Before college drop-off day, make sure you’ve had an open and honest conversation about the following topics if you haven’t already.

1. The overall cost of college

There’s no sense shying away from a discussion about the overall cost of the education your child is about to receive. As one of the most sizable financial investments your family will likely ever make, and as a significant investment in your child’s time (four or more years depending on the type of degree(s) they will be pursuing), it’s well worth having a candid discussion about the overall cost.

Together review the breakdown of tuition, fees, room and board, textbooks, supplies, and other likely expenses to help your child understand the financial commitment involved in attending college.

2. Your approach to planning ahead

If you and/or others saved in advance for all or a portion of the cost of the education they are about to begin and hadn’t yet shared how you did it, it’s worth mentioning to your child the steps undertaken. Whether through a 529 college savings plan, or some other method of saving or investing, you’ll be offering your child valuable insight into the steps you or others took, and the sacrifices made to prepare for their future. This can serve as a lesson in long-term financial planning and the benefits of saving in advance.

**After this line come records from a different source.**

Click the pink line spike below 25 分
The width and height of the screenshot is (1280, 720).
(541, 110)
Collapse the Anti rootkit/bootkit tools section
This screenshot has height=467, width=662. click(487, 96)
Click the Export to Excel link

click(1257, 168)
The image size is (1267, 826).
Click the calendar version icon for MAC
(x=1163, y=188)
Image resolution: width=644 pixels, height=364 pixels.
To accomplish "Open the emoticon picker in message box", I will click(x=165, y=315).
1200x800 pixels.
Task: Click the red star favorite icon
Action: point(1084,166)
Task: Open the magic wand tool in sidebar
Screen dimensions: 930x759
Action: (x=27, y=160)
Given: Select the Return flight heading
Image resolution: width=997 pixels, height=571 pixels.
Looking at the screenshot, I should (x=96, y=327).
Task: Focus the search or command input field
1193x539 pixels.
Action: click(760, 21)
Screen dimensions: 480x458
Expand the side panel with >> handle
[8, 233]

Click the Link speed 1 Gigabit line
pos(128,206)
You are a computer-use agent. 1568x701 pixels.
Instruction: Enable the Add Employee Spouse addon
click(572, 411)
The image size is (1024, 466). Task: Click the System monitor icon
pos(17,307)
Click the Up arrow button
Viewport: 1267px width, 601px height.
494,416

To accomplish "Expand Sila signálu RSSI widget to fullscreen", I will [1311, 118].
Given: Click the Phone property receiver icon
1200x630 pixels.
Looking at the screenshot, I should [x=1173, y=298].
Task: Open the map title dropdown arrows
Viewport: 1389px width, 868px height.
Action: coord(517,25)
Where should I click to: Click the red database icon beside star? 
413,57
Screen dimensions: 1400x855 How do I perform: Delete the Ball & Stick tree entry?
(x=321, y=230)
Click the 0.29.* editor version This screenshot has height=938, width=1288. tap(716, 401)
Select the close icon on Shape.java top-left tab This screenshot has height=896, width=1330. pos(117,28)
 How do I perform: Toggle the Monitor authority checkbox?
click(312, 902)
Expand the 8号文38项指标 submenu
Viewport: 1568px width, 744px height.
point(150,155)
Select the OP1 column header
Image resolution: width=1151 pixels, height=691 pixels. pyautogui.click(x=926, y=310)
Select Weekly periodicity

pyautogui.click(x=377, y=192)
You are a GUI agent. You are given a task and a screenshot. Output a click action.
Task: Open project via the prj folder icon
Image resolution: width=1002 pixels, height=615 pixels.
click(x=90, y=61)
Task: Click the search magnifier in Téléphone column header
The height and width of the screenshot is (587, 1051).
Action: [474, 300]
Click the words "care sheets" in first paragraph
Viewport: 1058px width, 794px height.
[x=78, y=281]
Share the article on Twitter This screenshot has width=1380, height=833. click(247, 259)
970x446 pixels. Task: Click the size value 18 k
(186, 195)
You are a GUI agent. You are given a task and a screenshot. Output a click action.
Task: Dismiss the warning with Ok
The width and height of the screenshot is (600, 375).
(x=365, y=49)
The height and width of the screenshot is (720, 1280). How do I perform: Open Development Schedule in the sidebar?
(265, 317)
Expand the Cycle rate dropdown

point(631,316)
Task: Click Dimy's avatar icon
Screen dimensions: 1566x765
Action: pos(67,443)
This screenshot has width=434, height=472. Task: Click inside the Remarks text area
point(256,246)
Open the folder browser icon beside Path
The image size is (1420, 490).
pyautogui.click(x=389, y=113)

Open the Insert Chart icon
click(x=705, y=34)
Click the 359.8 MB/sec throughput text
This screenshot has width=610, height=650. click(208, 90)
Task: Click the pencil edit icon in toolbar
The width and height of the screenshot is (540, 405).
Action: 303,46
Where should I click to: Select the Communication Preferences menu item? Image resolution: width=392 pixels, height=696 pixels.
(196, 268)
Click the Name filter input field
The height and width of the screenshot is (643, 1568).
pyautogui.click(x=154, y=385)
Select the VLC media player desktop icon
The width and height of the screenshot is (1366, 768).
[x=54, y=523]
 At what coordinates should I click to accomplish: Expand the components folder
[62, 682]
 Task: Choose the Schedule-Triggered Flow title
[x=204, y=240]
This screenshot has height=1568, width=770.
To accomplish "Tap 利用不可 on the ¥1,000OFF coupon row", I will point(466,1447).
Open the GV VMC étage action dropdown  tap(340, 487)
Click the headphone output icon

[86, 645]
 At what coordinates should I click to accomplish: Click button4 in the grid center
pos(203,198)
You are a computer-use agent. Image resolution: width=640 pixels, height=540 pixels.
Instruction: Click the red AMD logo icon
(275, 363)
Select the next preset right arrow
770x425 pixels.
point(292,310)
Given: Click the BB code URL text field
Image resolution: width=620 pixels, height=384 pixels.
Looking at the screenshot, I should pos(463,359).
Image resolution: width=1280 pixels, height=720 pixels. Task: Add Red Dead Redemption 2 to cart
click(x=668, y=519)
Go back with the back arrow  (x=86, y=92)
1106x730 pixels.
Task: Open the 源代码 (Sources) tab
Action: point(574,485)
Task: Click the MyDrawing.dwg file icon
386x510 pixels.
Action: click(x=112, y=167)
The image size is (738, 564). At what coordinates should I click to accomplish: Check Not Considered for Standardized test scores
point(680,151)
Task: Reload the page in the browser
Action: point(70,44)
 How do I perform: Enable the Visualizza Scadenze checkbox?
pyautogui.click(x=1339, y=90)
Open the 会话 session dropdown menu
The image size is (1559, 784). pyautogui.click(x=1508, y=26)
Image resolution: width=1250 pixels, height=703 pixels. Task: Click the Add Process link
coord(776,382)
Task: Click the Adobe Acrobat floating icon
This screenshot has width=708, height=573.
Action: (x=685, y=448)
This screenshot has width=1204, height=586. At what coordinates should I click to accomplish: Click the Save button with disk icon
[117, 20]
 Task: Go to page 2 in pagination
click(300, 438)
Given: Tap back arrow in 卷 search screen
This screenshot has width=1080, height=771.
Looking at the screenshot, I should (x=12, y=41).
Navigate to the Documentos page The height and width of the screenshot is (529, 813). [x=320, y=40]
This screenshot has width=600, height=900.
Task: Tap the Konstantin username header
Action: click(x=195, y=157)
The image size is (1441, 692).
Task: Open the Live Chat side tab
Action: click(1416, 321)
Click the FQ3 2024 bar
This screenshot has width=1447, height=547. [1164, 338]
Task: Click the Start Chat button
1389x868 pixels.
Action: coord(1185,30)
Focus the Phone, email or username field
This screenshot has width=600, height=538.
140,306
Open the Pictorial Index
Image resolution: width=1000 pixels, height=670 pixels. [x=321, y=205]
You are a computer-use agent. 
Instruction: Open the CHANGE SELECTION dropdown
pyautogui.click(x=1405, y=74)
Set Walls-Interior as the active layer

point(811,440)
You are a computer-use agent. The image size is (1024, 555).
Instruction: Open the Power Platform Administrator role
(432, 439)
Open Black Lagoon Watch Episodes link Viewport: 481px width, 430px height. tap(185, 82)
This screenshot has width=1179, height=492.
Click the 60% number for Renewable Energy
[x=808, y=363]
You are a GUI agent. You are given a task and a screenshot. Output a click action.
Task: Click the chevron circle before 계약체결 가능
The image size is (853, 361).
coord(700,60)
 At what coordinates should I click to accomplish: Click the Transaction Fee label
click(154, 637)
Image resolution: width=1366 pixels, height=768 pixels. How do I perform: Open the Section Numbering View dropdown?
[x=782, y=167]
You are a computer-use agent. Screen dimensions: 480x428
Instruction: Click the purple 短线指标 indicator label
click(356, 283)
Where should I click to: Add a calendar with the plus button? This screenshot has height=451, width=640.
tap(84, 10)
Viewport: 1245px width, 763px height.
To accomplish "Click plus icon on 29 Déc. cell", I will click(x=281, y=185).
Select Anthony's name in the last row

3. Scholarship/financial aid considerations

Ensure both you and your child understand the financial aid package they’ve received and whether it’s expected to be the same for each year of their degree program. Focus on the difference between aid that will not need to be repaid (grants and scholarships, for instance) and that which will require repayment (student loans). Discuss any scholarships they’ve been awarded and what, if anything, they need to do to maintain them, such as keeping a certain GPA or fulfilling specific requirements. Contact the school’s financial aid office if there is any uncertainty.

4. Student loans

Review the terms of any loans, including interest rates and repayment details. Discuss who will be responsible for repaying the loans that were taken out this year and if necessary, in the years following. Based on the total amount expected to be borrowed, estimate what the monthly payments may be, and how long that may take to repay in full.

5. Part-time work

Discuss plans, if any, for your child to pursue part-time employment while in college. Be sure to talk about the implications of having a part-time job. While earning money can certainly help with covering expenses and potentially, reducing reliance on student loans, balancing part-time work and a full-time course load can require careful planning to ensure work commitments don’t interfere with academic priorities.

If employment will be part of your child’s freshman year experience, encourage them to get a head start, if they haven’t already, on exploring and applying for available roles by contacting their school for details on the application process for on-campus options. They can also inquire as well about popular off-campus possibilities.

6. Budgeting

Help your child create a realistic budget that includes both income (part-time work, savings they may be drawing from, and/or allowance, if any) and anticipated out-of-pocket expenses they will likely have that won’t otherwise be covered. Don’t overlook any extracurricular activities your child may want to pursue, food purchases beyond what’s offered as part of their dining package, the cost of weekend outings, personal care costs, and roundtrip travel for school breaks.

And if you’re planning to provide a weekly or monthly allowance of some sort, discuss the amount and how/when it will be provided. Also, discuss what your expectations are for how those funds will be spent.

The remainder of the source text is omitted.